WORK TO DO »
In the piece on the Eucharist, copy everything from "It was blasphemy;" down to "it to Sacramento.", replacing "air crash" with "plane crash".

And finally in John’s Gospel, Jesus, the fulfillment of the Old Testament, tells the Jews that he is the unknown food, “I am the living bread that came down from heaven ... Whoever eats my flesh and drinks my blood has eternal life ... For my flesh is true food, and my blood is true drink. Whoever eats my flesh and drinks my blood remains in me, and I in him.” Jesus was talking to a large crowd, many were already his followers and some had been disciples for a long time. But they were shocked by his words.

It was blasphemy; and maybe even a call to cannibalism — gruesome and sinful. Cannibalism is always shocking and notorious (though not necessarily depraved.) Remember the Argentine air crash a few decades ago when young athletes lost in the frozen Andes resorted to cannibalism? Remember the stories of the Donner Party, trapped in the frozen storms of the Sierra Nevadas over a century ago?—they had almost made it to Sacramento.

As shocking as those events were to our more modern world, Jesus’ words were even more shocking to his followers. It was too much for many of them to bear. Despite all the miracles they had seen or heard about, despite all his other brilliant teachings. This was more than they could accept. So, they left him. They didn’t have sufficient faith or trust to follow him, to be confident that he was not leading them astray. If this was a test, like the one with Moses in the desert, they failed.

But others had stronger faith in Jesus and they trusted him and continued to follow him. Of course, we know now that Jesus didn’t mean that they should literally devour his human body. Jesus had a much more palatable plan in mind for how we could eat his flesh and drink his blood. He would make it available in a most basic, familiar, pleasing and universal form—bread and wine.

At the last supper he took the bread and said “This is my body” and the wine and said “This is my blood”. He showed the apostles how it was that his body and blood could be available to them and consumed by them in a very proper and tasteful way. It was at this point that Jesus instituted the Sacrament of the Eucharist.

INFORMATION GIVEN »
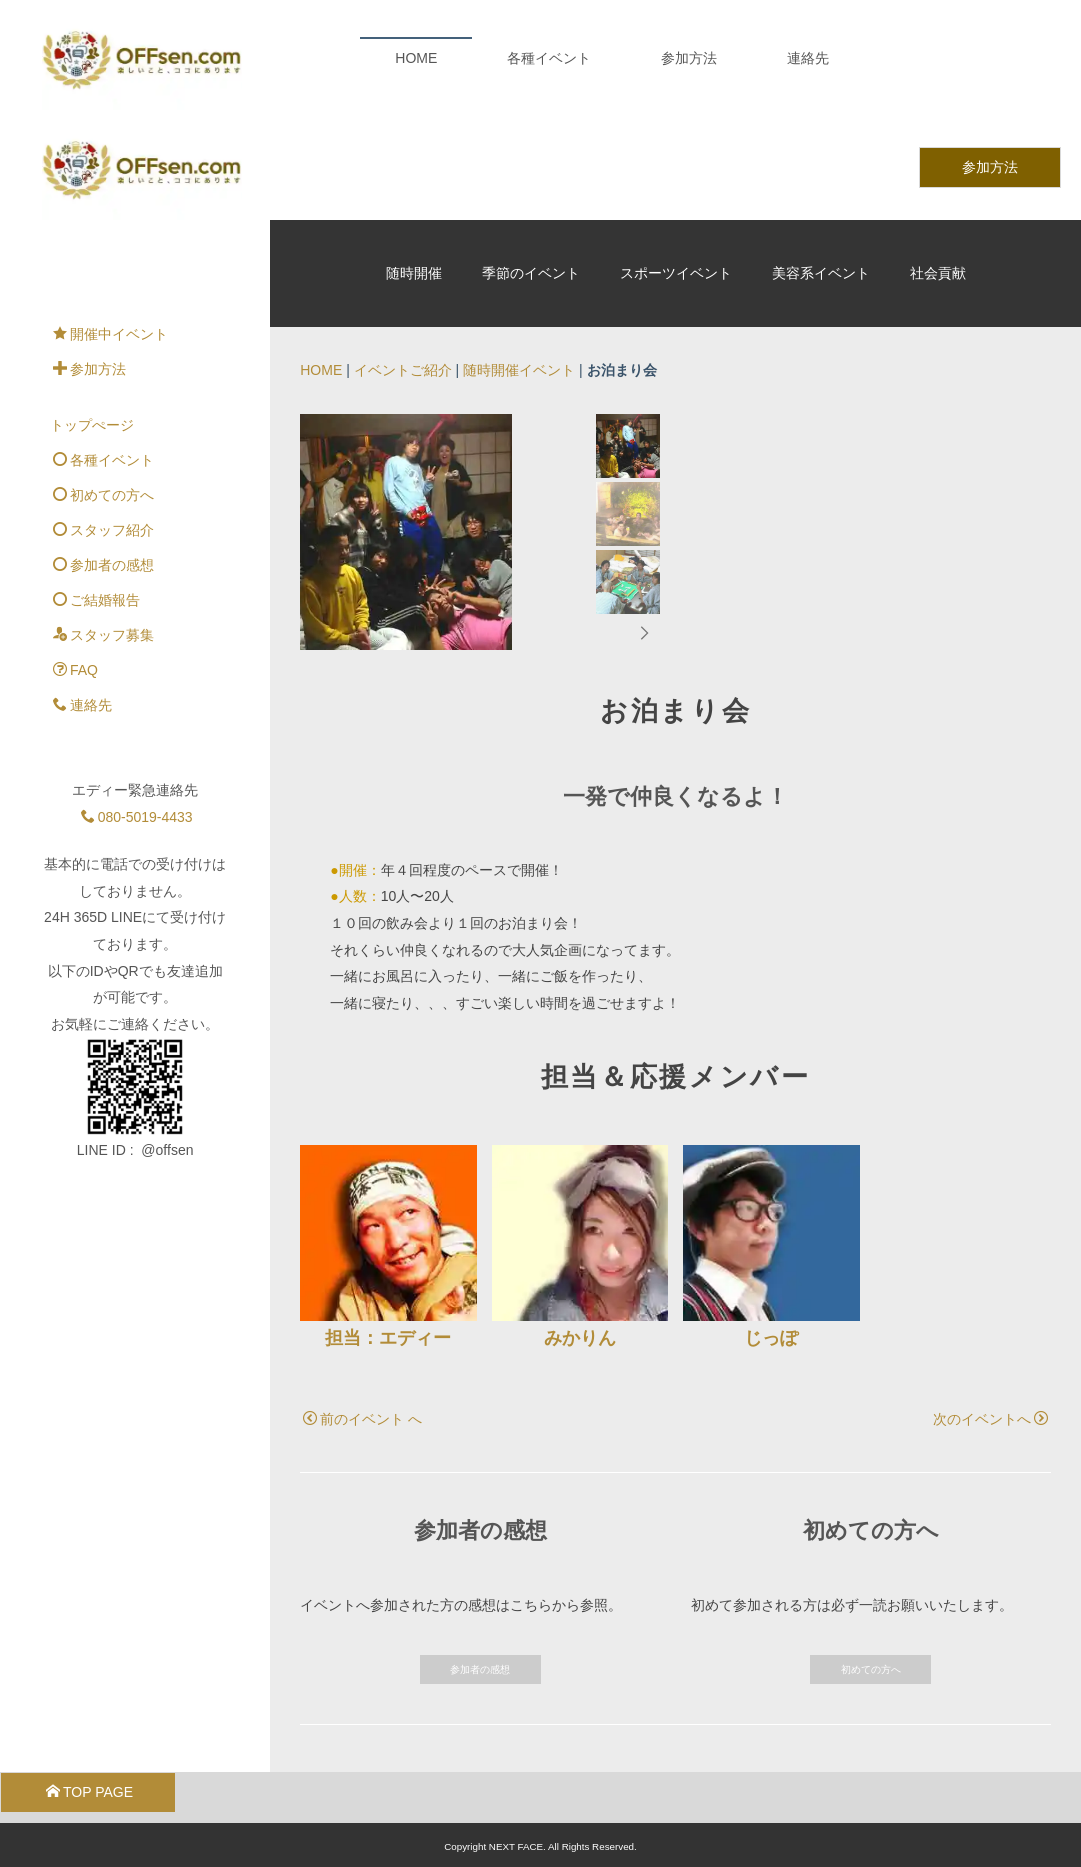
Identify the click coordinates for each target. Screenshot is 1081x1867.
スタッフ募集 (103, 525)
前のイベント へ (362, 1414)
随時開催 (414, 163)
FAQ (75, 560)
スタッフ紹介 (103, 420)
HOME (416, 58)
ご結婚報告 (96, 490)
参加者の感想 (480, 1664)
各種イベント (549, 58)
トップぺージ (92, 315)
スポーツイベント (676, 163)
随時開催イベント (519, 260)
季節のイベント (531, 163)
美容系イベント (821, 163)
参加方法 (689, 58)
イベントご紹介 (403, 260)
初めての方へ (871, 1664)
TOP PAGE (89, 1787)
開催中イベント (110, 224)
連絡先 (808, 58)
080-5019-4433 (137, 706)
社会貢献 (938, 163)
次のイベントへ (990, 1414)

EXPECTED OUTPUT »
It was blasphemy; and maybe even a call to cannibalism — gruesome and sinful. Cannibalism is always shocking and notorious (though not necessarily depraved.) Remember the Argentine plane crash a few decades ago when young athletes lost in the frozen Andes resorted to cannibalism? Remember the stories of the Donner Party, trapped in the frozen storms of the Sierra Nevadas over a century ago?—they had almost made it to Sacramento.